● Task goal:
Please output exactly the part of the records below that opens with the line containing "[TikTok] (717, 2527)" and closes with the line containing "[Decrement] (701, 803)", both lines included, and nothing else.

● Available data:

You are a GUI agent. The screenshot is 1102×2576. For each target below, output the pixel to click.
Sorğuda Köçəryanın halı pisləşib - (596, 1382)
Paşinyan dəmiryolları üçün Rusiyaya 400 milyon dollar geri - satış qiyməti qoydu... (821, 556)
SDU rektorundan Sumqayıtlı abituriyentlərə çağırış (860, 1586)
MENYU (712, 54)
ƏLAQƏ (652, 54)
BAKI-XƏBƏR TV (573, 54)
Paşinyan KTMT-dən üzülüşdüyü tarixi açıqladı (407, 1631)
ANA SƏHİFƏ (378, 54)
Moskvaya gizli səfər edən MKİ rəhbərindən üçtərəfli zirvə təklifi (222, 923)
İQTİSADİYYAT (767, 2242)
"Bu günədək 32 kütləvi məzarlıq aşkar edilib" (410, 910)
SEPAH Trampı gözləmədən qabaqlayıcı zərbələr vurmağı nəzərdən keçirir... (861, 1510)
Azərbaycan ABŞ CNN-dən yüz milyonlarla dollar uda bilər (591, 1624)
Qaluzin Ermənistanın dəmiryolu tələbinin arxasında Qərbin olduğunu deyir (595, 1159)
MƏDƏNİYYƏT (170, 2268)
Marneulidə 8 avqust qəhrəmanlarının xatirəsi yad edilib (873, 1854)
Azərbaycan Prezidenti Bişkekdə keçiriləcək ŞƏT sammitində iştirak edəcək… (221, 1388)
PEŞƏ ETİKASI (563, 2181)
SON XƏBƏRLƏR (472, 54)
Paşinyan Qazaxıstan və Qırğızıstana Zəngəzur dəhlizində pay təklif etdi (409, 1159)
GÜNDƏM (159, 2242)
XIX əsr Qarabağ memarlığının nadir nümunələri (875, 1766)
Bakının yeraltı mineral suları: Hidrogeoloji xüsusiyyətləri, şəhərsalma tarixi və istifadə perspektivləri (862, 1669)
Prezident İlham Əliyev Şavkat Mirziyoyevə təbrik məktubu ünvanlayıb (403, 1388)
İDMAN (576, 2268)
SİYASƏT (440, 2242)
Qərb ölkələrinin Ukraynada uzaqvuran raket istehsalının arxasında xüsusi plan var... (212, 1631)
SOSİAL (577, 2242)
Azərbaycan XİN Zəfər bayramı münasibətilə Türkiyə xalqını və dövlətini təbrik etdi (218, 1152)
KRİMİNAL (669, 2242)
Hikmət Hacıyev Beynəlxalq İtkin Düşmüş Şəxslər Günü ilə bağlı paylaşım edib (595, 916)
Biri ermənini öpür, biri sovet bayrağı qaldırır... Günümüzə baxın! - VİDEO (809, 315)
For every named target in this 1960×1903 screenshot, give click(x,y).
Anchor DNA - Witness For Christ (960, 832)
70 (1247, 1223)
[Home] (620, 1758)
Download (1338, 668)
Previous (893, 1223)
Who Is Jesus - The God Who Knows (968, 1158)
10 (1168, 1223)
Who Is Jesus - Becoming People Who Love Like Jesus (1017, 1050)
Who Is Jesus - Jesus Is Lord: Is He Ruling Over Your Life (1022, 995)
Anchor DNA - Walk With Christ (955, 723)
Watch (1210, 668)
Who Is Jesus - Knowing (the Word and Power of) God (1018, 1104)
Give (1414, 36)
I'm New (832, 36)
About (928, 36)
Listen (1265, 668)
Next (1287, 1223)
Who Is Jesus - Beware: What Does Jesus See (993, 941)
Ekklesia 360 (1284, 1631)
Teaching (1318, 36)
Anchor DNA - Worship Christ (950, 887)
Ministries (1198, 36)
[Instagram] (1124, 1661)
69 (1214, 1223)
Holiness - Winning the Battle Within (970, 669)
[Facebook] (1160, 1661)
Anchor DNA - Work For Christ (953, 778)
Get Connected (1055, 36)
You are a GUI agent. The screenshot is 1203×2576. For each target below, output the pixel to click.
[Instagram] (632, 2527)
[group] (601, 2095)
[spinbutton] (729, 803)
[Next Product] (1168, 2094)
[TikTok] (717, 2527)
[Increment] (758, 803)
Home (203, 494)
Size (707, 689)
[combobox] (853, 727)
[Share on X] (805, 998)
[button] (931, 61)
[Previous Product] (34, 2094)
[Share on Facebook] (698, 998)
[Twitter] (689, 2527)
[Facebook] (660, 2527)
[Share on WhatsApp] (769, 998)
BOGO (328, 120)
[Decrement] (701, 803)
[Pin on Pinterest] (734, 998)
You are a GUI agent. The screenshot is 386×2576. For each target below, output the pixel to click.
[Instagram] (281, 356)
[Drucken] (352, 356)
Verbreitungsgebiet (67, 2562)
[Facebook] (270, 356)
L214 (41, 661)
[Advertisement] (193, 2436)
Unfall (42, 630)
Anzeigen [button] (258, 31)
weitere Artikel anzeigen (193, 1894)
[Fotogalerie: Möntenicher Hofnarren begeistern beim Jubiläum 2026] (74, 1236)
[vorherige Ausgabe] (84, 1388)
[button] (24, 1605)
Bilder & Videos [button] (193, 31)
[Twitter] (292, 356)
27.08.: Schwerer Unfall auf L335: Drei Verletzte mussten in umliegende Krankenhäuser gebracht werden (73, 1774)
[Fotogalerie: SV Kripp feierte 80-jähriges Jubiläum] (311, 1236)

● Output of the exercise:
[TikTok] (717, 2527)
[Increment] (758, 803)
Home (203, 494)
Size (707, 689)
[combobox] (853, 727)
[Share on X] (805, 998)
[button] (931, 61)
[Previous Product] (34, 2094)
[Share on Facebook] (698, 998)
[Twitter] (689, 2527)
[Facebook] (660, 2527)
[Share on WhatsApp] (769, 998)
BOGO (328, 120)
[Decrement] (701, 803)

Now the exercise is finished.